PROMPT 1
In the James Blake album review, which label released the album?
PROMPT 2
Extend the James Blake album review onward from its final paragraph.

James Blake’s 76 minute epic lives up to it’s title, channelling shades of love and loss with extraordinary clarity, through vibrant and varied instrumentals
Released 6th of May via Polydor
How do you release an album in an age when no one’s buying albums? The question is surely on every artist’s mind since The Life of Pablo debacle earlier this year. Gone are the days of a teaser single and a release date; if you’re not plastering lemon posters all over the city, you’re doing something wrong. And thus, taking cues from recent collaborator Beyoncé, James Blake appears on Annie Mac’s Radio 1 show, debuting a single and slyly mentioning that The Colour in Anything would be released in just a few hours. Compare a certain band’s antics over the same week, fiddling with opacity settings on their website and deleting their social media presence with, I’m sure, some deep political motivation; James Blake’s casual comment was no less planned, yet far more dignified. And just like Lemonade, The Colour in Anything builds its hype not through gimmicks, but through music.
The single debuted on the Annie Mac show is also the opener to the album; ‘Radio Silence’ washes into life with Blake’s signature falsetto and steady, sumptuous beat. The melody adapts a very shrewdly-chosen Bill Withers lyric, the tension from lost love quietly simmering before bursting in a flash of synthesisers that will be familiar to anyone who span ‘Retrograde’ a hundred times in 2013. It is, quite simply, classic James Blake. And it’s also among the most misleading opening tracks in musical history, because from here the album takes a decidedly more organic turn.
From the opening notes of second track ‘Points’, a stoic melancholy pervades the album. Lyrically, James Blake draws from that staple of downbeat, the break-up; on ‘Points’, a dub-inflected track with repeating and subtly layering vocals, he plays with people’s propensity for change, lamenting that “it’s sad that you’re no longer her.” The theme continues on the delicious title track, which along with ‘f.o.r.e.v.e.r.’ is one of two tracks performed entirely on the piano, both swooning and shivering so hard they would make Adele blush; here it’s his personal change that’s at stake, as he beautifully posits how one day he might not find—you guessed it—the colour in anything. These are sentiments as old as the dawn, but rarely have they been put so simply and so sweetly. Such age-old ideas are less prevalent on the at once hilarious and heart-breaking ‘Put That Away and Talk to Me’; detailing the omnipresent screen’s erosion of love (see Damon Albarn’s ‘The Selfish Giant’ from 2014), what should be a piss-take becomes unfairly powerful thanks to Blake’s delivery of the title, his often honey-like voice suddenly snarling with pent-up indignation.

GIVEN DATA
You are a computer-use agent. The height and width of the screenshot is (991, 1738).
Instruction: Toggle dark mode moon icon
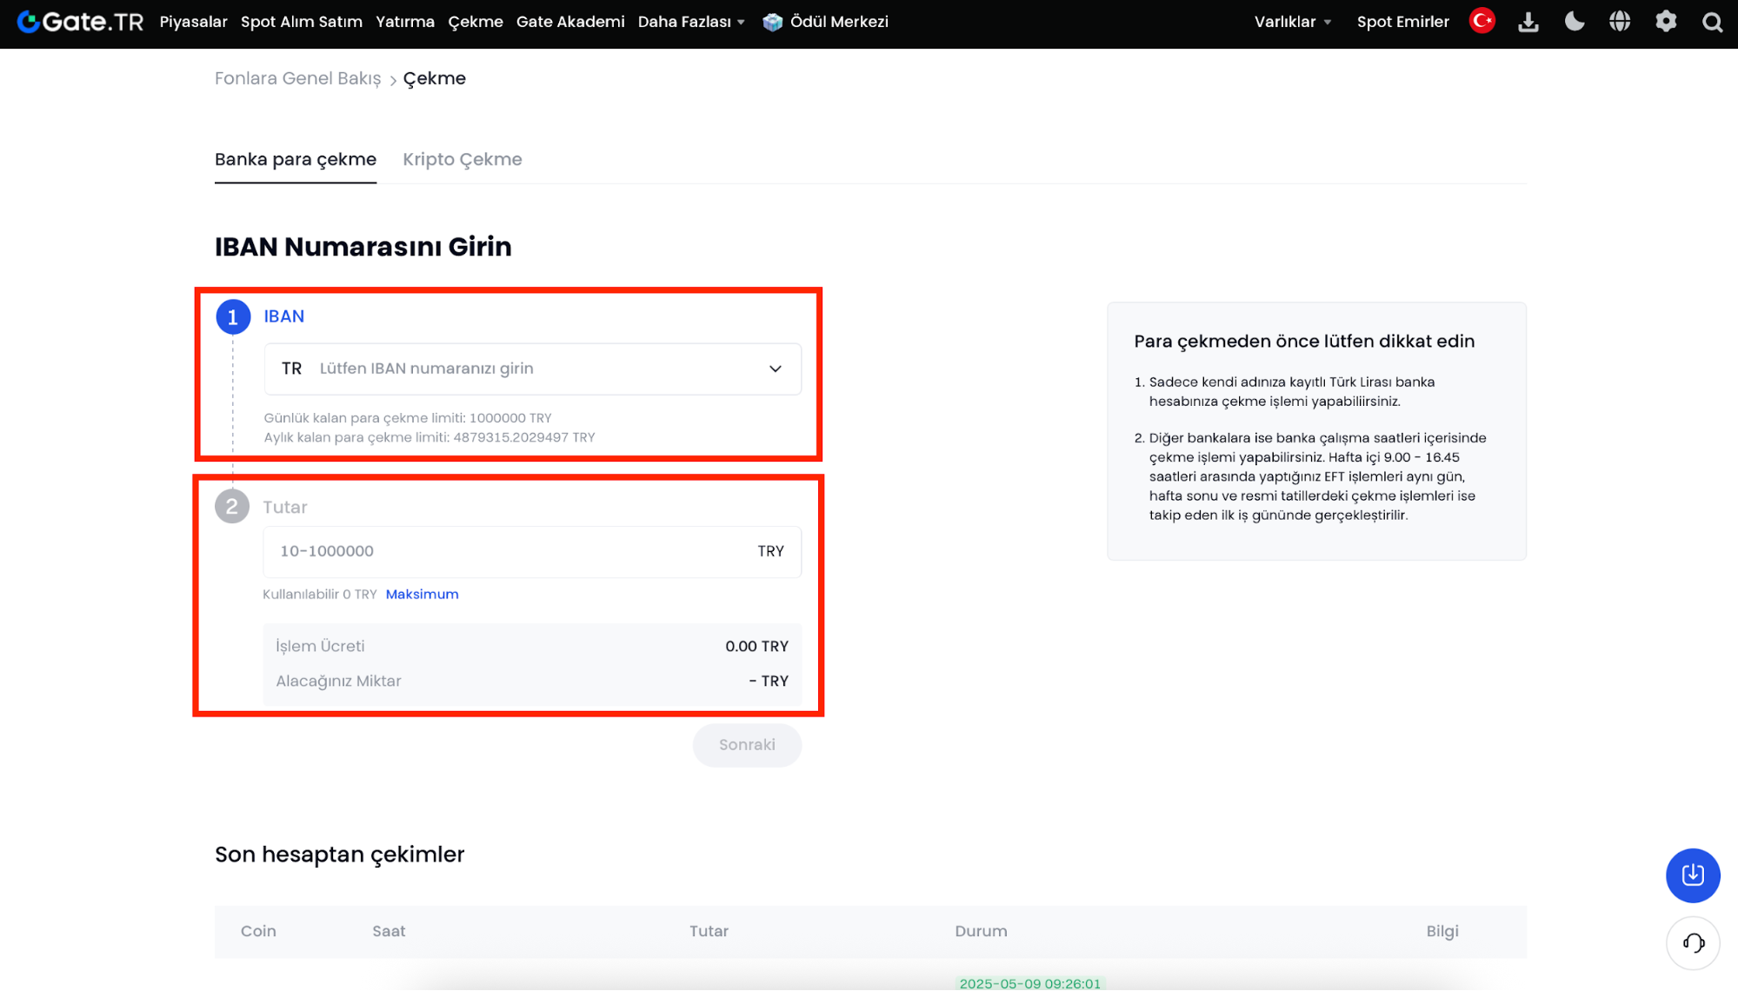[1574, 22]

EXERCISE RESULT 1
Polydor

EXERCISE RESULT 2
What’s great about this album is how the various songs on this album explore the end of a relationship through different perspectives, moods and genres; what’s outstanding about this album is that it spans seventeen tracks and succeeds on that front every single time. There is not a moment misplaced on this album, no song, no lyric, no bar; but beyond that, there’s barely a moment repeated. Blake channels his electronica roots at times, such as on previous single ‘Timeless’, whose groove is expounded at the start but obliterated by a siren-like synthesiser that throws the track into an entirely more panicked direction. This is the track on which the fabled Kanye verse was to appear; that Blake turned down the greatest rock star in the world should be evidence enough of the confidence this album exudes. Indeed, it’s crucial that James Blake’s voice is the primary component of the album, as his vocals encapsulate the emotion of the music behind them. On two tracks, both co-written with Frank Ocean, he manipulates his own vocals into a feminine tone and register, with incredible execution.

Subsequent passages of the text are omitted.